- Source passage
Nope. Your RAM is running in odd 1500 MHz mode. Are they the same sticks (same latencies and same clock speed) from the same manufacturer?
Maybe you'll have to manually adjust your timings and voltages to achieve 1866 MHz.


----------



## FireFox (Aug 18, 2016)

FYFI13 said:


> WHY? Why would you underclock the RAM? It's rated for 1866MHz.


Maybe you should read the while thread

I don't want to downclock it, the problem is that Ram is running at 1500 and they are rated 1866.



Komshija said:


> Nope. Your RAM is running in odd 1500 MHz mode. Are they the same sticks (same latencies and same clock speed) from the same manufacturer?
> Maybe you'll have to manually adjust your timings and voltages to achieve 1866 MHz.



Of course they are all the same, i have bought it all together.


----------



## FYFI13 (Aug 18, 2016)

Knoxx29 said:


> Maybe you should read the while thread
> 
> I don't want to downclock it, the problem is that Ram is running at 1500 and they are rated 1866.[/QOUTE]
> 
> ...


Re-read my quote.


----------



## Komshija (Aug 18, 2016)

It's quite strange why they run at odd 1500 MHz. Timings seem to be OK, matching with those on the sticker... What else? Check RAM voltage, VCCIO, VCCSA and adjust them properly. If that doesn't work, try with dual channel for testing purposes.

- Data provided
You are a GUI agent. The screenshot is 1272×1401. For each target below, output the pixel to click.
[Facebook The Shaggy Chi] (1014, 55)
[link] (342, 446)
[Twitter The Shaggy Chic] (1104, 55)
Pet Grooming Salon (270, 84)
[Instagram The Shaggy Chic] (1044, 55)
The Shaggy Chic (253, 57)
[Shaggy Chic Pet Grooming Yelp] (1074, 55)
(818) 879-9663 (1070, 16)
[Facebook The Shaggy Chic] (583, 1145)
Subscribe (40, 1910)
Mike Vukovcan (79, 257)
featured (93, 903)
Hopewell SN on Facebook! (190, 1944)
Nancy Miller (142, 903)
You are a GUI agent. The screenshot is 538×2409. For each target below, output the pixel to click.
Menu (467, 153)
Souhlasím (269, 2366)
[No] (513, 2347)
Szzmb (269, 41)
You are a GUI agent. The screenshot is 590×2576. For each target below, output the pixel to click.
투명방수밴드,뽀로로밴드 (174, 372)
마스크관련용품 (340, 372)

- Work instructions
- 1) Write out the RAM thread from "## FYFI13 (Aug" to "Re-read my quote.", word for word.
- 2) Return the lines of the records from the line with "[No] (513, 2347)" through the last line of the records, both included, unchanged.

- Task-by-task answers
- 1)
## FYFI13 (Aug 18, 2016)

Knoxx29 said:


> Maybe you should read the while thread
> 
> I don't want to downclock it, the problem is that Ram is running at 1500 and they are rated 1866.[/QOUTE]
> 
> ...


Re-read my quote.

- 2)
[No] (513, 2347)
Szzmb (269, 41)
You are a GUI agent. The screenshot is 590×2576. For each target below, output the pixel to click.
투명방수밴드,뽀로로밴드 (174, 372)
마스크관련용품 (340, 372)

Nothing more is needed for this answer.